Location is San Francisco, Mountain View or Seattle
Job / Team Description :
The R&D Operations Organization is seeking a Senior Technical Program Manager (TPM) with a background in distributed AI, resource management, forecasting, capacity and strategic planning to join our team.
This role involves supporting platform operations, handling customer escalations, and monitoring cluster health.
Additionally, you'll ensure optimal compute resource allocation aligned with product, sales, and research priorities and drive decisions with data, analysis, and reporting in GenAI.

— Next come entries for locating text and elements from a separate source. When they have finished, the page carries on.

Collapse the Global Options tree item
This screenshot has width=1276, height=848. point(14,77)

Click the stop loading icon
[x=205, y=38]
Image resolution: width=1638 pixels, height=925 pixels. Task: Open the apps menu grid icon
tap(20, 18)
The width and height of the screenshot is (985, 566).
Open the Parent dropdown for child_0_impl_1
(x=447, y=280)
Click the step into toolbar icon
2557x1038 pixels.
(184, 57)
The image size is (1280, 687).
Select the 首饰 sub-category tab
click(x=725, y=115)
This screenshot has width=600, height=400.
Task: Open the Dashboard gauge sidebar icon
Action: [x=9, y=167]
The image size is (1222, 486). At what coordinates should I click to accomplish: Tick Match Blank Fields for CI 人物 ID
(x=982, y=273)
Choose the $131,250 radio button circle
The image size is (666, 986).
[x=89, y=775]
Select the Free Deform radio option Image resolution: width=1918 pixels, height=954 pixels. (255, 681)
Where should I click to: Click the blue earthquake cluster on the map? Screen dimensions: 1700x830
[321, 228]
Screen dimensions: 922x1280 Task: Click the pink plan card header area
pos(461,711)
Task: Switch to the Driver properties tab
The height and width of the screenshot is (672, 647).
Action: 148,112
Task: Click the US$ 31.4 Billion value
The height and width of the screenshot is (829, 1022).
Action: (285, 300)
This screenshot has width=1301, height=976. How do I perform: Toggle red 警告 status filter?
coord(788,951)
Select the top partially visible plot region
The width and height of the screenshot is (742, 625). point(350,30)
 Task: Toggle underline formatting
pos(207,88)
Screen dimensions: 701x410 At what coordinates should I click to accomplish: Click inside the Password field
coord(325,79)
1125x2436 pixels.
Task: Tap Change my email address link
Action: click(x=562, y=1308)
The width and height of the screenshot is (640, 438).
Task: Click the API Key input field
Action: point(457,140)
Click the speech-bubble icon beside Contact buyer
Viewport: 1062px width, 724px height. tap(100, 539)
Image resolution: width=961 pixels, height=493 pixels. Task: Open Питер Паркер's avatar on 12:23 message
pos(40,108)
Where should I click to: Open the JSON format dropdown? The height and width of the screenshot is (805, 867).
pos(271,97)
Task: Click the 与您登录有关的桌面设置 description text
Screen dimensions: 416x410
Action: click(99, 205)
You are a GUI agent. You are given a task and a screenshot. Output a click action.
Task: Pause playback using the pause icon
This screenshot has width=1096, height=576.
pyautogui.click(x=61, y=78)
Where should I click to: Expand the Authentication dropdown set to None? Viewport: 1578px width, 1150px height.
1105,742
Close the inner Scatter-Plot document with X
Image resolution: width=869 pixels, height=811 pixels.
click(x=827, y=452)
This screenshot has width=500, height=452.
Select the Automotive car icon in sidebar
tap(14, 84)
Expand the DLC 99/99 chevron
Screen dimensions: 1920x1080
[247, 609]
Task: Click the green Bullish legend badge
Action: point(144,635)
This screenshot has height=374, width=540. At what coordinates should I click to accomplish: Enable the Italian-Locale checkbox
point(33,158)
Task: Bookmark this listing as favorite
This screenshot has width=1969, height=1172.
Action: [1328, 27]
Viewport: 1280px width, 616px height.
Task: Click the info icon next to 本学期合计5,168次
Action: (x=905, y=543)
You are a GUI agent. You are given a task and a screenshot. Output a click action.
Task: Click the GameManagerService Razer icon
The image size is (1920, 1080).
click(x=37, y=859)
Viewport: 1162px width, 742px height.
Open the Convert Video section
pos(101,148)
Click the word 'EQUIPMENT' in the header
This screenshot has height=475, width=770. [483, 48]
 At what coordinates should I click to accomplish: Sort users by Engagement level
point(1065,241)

This job is fast-paced, cross-functional, and requires strong communication, prioritization, and organization skills. It involves a deep understanding of stakeholder management, and the ability to navigate an environment with passionate people intent on delivering valuable products.
The impact you will have :
Act as a single point of contact for escalations from sales and global support teams and help with various billing and support issues
Drive innovation and deliver high-quality products by ensuring that AI teams have the necessary GPU and resources.
Improve product margins by leading strategic initiatives to optimize GPU utilization and procurement.
Establish and maintain effective communication with technical and non-technical stakeholders and customers, including regular project updates, status reports, and presentations.
Deliver step-level improvements with compute management, efficiency and scalability by identifying and implementing process improvements.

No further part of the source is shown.